Yashim descendió por la colina junto a la Sublime Puerta y cruzó por delante de la Nurisyane, donde había encontrado a los porteadores de la litera la noche anterior. Al pasar ante la entrada del Bazar Egipcio, vaciló, y luego se metió en él. Los ricos aromas de canela y clavo, de comino, de coriandro y de jengibre molido hicieron que la cabeza le diera vueltas. Montañas de vivido polvo rosa en cada puesto, especias picantes procedentes de todas partes del mundo, de las costas de la India y las montañas de China, de Persia y de Arabia y de las islas de los Mares del Sur, traídas aquí, a este gran centro del comercio mundial, en dhows, en carraca, en caravanas de camellos y de mulas, a través de desiertos, de procelosos mares, cruzando los pasos de legendarias cadenas montañosas, trocadas y compradas, por las que se había luchado y robado, adquiriendo cada vez más valor hasta que, finalmente, llegaban a su mercado en el borde de Europa, y se desvanecían en una sopa, un guiso o un arroz.

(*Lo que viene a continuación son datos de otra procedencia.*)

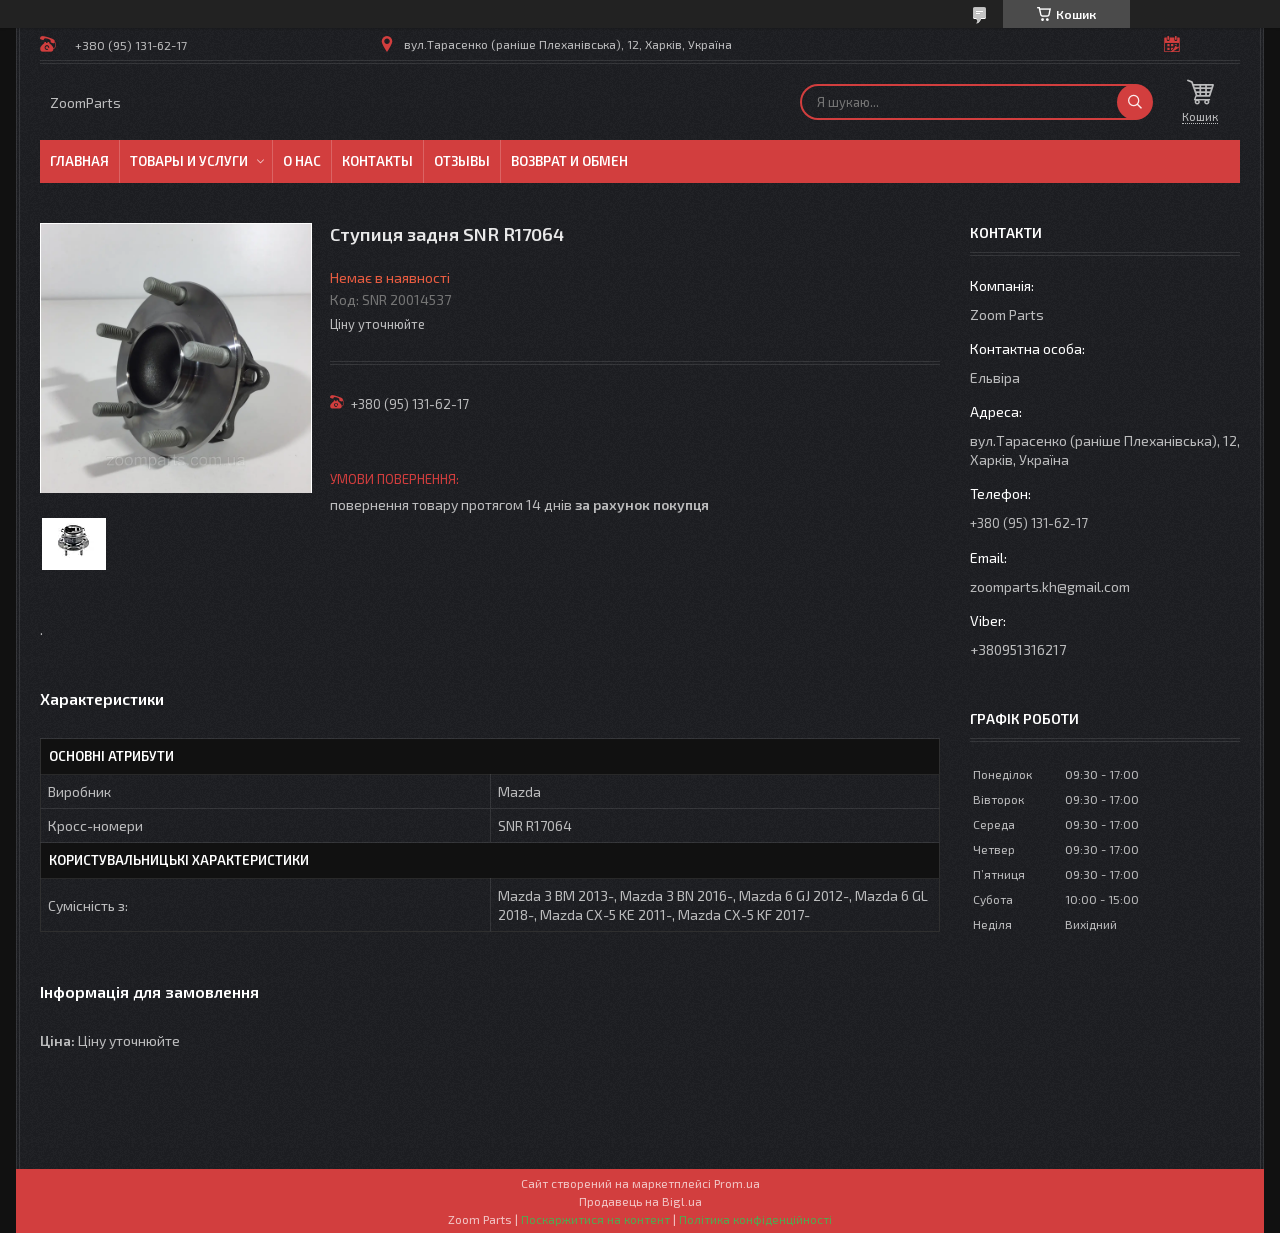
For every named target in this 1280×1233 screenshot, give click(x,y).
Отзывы (462, 161)
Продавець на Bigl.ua (640, 1201)
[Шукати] (1135, 102)
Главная (79, 161)
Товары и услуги (189, 161)
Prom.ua (737, 1183)
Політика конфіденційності (755, 1219)
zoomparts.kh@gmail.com (1050, 586)
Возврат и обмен (569, 161)
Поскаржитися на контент (595, 1219)
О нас (302, 161)
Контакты (377, 161)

Yashim hizo una pausa, mareado por la reflexión. ¡Qué mundo habían construido los hombres! ¡Qué aventuras emprendían, simplemente para dar color y sabor a su dieta! El bazar era una fuente inagotable de tesoros… Sin embargo, nada cambiaría si un vendaval esparciera todos aquellos polvos a los cielos; nadie se moriría de hambre, los imperios no caerían. Las piedras mismas del bazar seguirían oliendo fuertemente a especias durante mil años más, ¿no?
Por algo tan trivial y efímero, los hombres podían ser asesinados. Por una idea tan inmaterial como el perfume que se alzaba de los montones multicolores de semillas molidas, había gente dispuesta a morir. Un inmigrante en la ciudad, que se esforzaba por mejorar su posición y mantener a sus hijos, desaparecía. ¿Por qué?
Nada había sido robado, al parecer. Nadie comía mejor. Pero quizás se había realizado una idea, se había cumplido un sueño. Lefèvre, muerto en la calle. No había ningún dinero en su cadáver, pero no se habían llevado nada. Muerto por un libro, quizás: algunas observaciones sobre una ciudad que ya no existía, los pensamientos y recuerdos de hombres que hacía mucho tiempo que habían desaparecido. La ciudad aún vivía, y respiraba y comía y dormía. Se podía comer un arroz pilaf sin azafrán.
Salió del Bazar de las Especias por la puerta del norte para recorrer un serpenteante camino a través de los callejones y arcadas del Gran Bazar. Compró un chal nuevo y examinó algunas de las viejas alfombras korassianas; se quedó dubitativo ante una selección de candados ingleses, antes de decidir que no necesitaba ninguno, compró unos platos de loza, y finalmente se encaminó a casa a través del Bazar de los Libros. La tienda de Goulandris estaba cerrada.
La viuda Matalya y sus damas habían realizado un trabajo concienzudo. Los suelos estaban fregados. Las paredes habían sido nuevamente enjalbegadas y brillaban a la dorada luz de la tarde. Su patrona había encontrado un tapiz para el diván y reemplazado algunos de los cojines, pero las vacías estanterías tenían un aspecto esquelético. De su cocina y sus provisiones sólo quedaban los cacharros de metal, los cazos y los cuchillos. La habitación olía a jabón.
Yashim se sentó en el borde del diván y desenvolvió un paquetito del Bazar Egipcio. El papel doblado contenía un único taco de ámbar gris, la más extraña de las especias, y tan rara que un sultán había sido censurado por usarla en su barba. El ámbar gris se recogía en el océano Atlántico, a centenares de millas de distancia, y se sacaba, por lo que Yashim había oído, de la panza de la ballena.
Su olor era dulce, aunque no empalagoso; era también irresistible, penetrante, el perfume más intenso del mundo, capaz de impregnarlo todo. Yashim se recostó en el diván, con el trocito de ámbar gris descansando sobre su barriga.
Poco a poco su perfume se esparció con sigilo por su desnuda habitación, poseyéndola invisiblemente, impregnando el aire.